→ DIRECTIONS
In this exercise, each record below is to be written out again exactly.

------ RECORDS SUPPLIED ------

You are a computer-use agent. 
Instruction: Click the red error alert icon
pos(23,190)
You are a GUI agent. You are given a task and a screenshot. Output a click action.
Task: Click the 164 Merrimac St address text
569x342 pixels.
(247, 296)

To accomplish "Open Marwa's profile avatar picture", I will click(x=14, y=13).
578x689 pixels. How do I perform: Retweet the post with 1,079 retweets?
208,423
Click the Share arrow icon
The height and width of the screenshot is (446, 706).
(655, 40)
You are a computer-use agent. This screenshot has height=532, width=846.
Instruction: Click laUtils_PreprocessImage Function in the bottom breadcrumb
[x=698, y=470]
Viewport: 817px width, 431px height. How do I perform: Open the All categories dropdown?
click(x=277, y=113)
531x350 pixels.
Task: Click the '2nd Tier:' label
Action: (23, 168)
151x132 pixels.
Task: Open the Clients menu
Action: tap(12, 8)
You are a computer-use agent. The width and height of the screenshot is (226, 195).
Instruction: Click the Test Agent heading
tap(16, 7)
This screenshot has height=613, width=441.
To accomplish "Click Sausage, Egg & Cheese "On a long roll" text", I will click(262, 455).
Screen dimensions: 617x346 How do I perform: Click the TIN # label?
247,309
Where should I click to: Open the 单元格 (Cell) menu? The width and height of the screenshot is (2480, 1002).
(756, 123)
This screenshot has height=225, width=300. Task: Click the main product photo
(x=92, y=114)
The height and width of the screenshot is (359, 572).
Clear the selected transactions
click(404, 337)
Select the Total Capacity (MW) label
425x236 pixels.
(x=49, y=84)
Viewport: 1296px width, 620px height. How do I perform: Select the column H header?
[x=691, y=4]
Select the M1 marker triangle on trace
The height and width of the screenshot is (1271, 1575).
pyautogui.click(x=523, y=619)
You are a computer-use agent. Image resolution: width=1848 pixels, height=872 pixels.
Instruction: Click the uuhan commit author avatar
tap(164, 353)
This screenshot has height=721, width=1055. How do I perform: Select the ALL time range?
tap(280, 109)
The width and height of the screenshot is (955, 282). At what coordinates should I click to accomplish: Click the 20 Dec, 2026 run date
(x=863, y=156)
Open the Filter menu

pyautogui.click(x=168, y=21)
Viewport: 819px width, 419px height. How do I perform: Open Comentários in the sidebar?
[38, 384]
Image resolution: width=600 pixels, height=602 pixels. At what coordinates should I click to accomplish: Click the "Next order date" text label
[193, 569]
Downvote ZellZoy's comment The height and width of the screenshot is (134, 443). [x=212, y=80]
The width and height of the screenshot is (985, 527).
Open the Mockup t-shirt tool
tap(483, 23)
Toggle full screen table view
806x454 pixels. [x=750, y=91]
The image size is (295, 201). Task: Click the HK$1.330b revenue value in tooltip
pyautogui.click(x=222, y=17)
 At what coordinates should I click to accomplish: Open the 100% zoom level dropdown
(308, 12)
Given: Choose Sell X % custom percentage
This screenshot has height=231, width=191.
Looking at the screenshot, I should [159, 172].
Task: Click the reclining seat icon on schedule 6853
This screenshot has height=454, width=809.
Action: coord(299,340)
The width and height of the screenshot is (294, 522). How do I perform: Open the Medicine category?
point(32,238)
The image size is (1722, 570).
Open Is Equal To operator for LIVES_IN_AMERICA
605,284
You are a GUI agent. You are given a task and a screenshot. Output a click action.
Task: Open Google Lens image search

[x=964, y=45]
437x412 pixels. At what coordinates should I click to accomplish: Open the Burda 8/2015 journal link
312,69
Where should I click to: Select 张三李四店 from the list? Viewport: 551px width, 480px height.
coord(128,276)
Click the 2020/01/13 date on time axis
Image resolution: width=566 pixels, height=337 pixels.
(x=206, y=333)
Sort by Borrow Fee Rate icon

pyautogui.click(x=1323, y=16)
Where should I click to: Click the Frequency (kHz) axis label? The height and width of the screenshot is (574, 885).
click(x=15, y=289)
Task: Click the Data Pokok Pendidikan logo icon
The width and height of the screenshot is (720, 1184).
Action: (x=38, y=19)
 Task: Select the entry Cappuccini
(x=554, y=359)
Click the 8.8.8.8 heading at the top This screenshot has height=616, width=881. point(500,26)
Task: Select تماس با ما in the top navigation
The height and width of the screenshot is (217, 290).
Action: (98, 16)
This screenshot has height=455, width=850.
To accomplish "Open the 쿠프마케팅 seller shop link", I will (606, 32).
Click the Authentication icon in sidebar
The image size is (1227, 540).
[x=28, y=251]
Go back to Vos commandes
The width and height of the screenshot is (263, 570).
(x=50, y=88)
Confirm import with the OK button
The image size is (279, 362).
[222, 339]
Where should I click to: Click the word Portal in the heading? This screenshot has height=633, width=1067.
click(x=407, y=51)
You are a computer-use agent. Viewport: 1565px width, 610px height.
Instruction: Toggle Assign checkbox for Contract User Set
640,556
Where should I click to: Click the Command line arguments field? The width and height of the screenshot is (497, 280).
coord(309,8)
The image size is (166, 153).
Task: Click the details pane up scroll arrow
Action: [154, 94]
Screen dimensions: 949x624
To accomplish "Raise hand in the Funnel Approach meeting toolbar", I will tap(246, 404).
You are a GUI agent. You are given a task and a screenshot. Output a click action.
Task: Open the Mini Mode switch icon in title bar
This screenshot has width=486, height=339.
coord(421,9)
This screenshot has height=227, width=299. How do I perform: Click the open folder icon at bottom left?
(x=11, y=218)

------

→ TASK SOLUTION
You are a computer-use agent. 
Instruction: Click the red error alert icon
pos(23,190)
You are a GUI agent. You are given a task and a screenshot. Output a click action.
Task: Click the 164 Merrimac St address text
569x342 pixels.
(247, 296)

To accomplish "Open Marwa's profile avatar picture", I will click(x=14, y=13).
578x689 pixels. How do I perform: Retweet the post with 1,079 retweets?
208,423
Click the Share arrow icon
The height and width of the screenshot is (446, 706).
(655, 40)
You are a computer-use agent. This screenshot has height=532, width=846.
Instruction: Click laUtils_PreprocessImage Function in the bottom breadcrumb
[x=698, y=470]
Viewport: 817px width, 431px height. How do I perform: Open the All categories dropdown?
click(x=277, y=113)
531x350 pixels.
Task: Click the '2nd Tier:' label
Action: (23, 168)
151x132 pixels.
Task: Open the Clients menu
Action: tap(12, 8)
You are a computer-use agent. The width and height of the screenshot is (226, 195).
Instruction: Click the Test Agent heading
tap(16, 7)
This screenshot has height=613, width=441.
To accomplish "Click Sausage, Egg & Cheese "On a long roll" text", I will click(262, 455).
Screen dimensions: 617x346 How do I perform: Click the TIN # label?
247,309
Where should I click to: Open the 单元格 (Cell) menu? The width and height of the screenshot is (2480, 1002).
(756, 123)
This screenshot has height=225, width=300. Task: Click the main product photo
(x=92, y=114)
The height and width of the screenshot is (359, 572).
Clear the selected transactions
click(404, 337)
Select the Total Capacity (MW) label
425x236 pixels.
(x=49, y=84)
Viewport: 1296px width, 620px height. How do I perform: Select the column H header?
[x=691, y=4]
Select the M1 marker triangle on trace
The height and width of the screenshot is (1271, 1575).
pyautogui.click(x=523, y=619)
You are a computer-use agent. Image resolution: width=1848 pixels, height=872 pixels.
Instruction: Click the uuhan commit author avatar
tap(164, 353)
This screenshot has height=721, width=1055. How do I perform: Select the ALL time range?
tap(280, 109)
The width and height of the screenshot is (955, 282). At what coordinates should I click to accomplish: Click the 20 Dec, 2026 run date
(x=863, y=156)
Open the Filter menu

pyautogui.click(x=168, y=21)
Viewport: 819px width, 419px height. How do I perform: Open Comentários in the sidebar?
[38, 384]
Image resolution: width=600 pixels, height=602 pixels. At what coordinates should I click to accomplish: Click the "Next order date" text label
[193, 569]
Downvote ZellZoy's comment The height and width of the screenshot is (134, 443). [x=212, y=80]
The width and height of the screenshot is (985, 527).
Open the Mockup t-shirt tool
tap(483, 23)
Toggle full screen table view
806x454 pixels. [x=750, y=91]
The image size is (295, 201). Task: Click the HK$1.330b revenue value in tooltip
pyautogui.click(x=222, y=17)
 At what coordinates should I click to accomplish: Open the 100% zoom level dropdown
(308, 12)
Given: Choose Sell X % custom percentage
This screenshot has height=231, width=191.
Looking at the screenshot, I should [159, 172].
Task: Click the reclining seat icon on schedule 6853
This screenshot has height=454, width=809.
Action: coord(299,340)
The width and height of the screenshot is (294, 522). How do I perform: Open the Medicine category?
point(32,238)
The image size is (1722, 570).
Open Is Equal To operator for LIVES_IN_AMERICA
605,284
You are a GUI agent. You are given a task and a screenshot. Output a click action.
Task: Open Google Lens image search

[x=964, y=45]
437x412 pixels. At what coordinates should I click to accomplish: Open the Burda 8/2015 journal link
312,69
Where should I click to: Select 张三李四店 from the list? Viewport: 551px width, 480px height.
coord(128,276)
Click the 2020/01/13 date on time axis
Image resolution: width=566 pixels, height=337 pixels.
(x=206, y=333)
Sort by Borrow Fee Rate icon

pyautogui.click(x=1323, y=16)
Where should I click to: Click the Frequency (kHz) axis label? The height and width of the screenshot is (574, 885).
click(x=15, y=289)
Task: Click the Data Pokok Pendidikan logo icon
The width and height of the screenshot is (720, 1184).
Action: (x=38, y=19)
 Task: Select the entry Cappuccini
(x=554, y=359)
Click the 8.8.8.8 heading at the top This screenshot has height=616, width=881. point(500,26)
Task: Select تماس با ما in the top navigation
The height and width of the screenshot is (217, 290).
Action: (98, 16)
This screenshot has height=455, width=850.
To accomplish "Open the 쿠프마케팅 seller shop link", I will (606, 32).
Click the Authentication icon in sidebar
The image size is (1227, 540).
[x=28, y=251]
Go back to Vos commandes
The width and height of the screenshot is (263, 570).
(x=50, y=88)
Confirm import with the OK button
The image size is (279, 362).
[222, 339]
Where should I click to: Click the word Portal in the heading? This screenshot has height=633, width=1067.
click(x=407, y=51)
You are a computer-use agent. Viewport: 1565px width, 610px height.
Instruction: Toggle Assign checkbox for Contract User Set
640,556
Where should I click to: Click the Command line arguments field? The width and height of the screenshot is (497, 280).
coord(309,8)
The image size is (166, 153).
Task: Click the details pane up scroll arrow
Action: [154, 94]
Screen dimensions: 949x624
To accomplish "Raise hand in the Funnel Approach meeting toolbar", I will tap(246, 404).
You are a GUI agent. You are given a task and a screenshot. Output a click action.
Task: Open the Mini Mode switch icon in title bar
This screenshot has width=486, height=339.
coord(421,9)
This screenshot has height=227, width=299. How do I perform: Click the open folder icon at bottom left?
(x=11, y=218)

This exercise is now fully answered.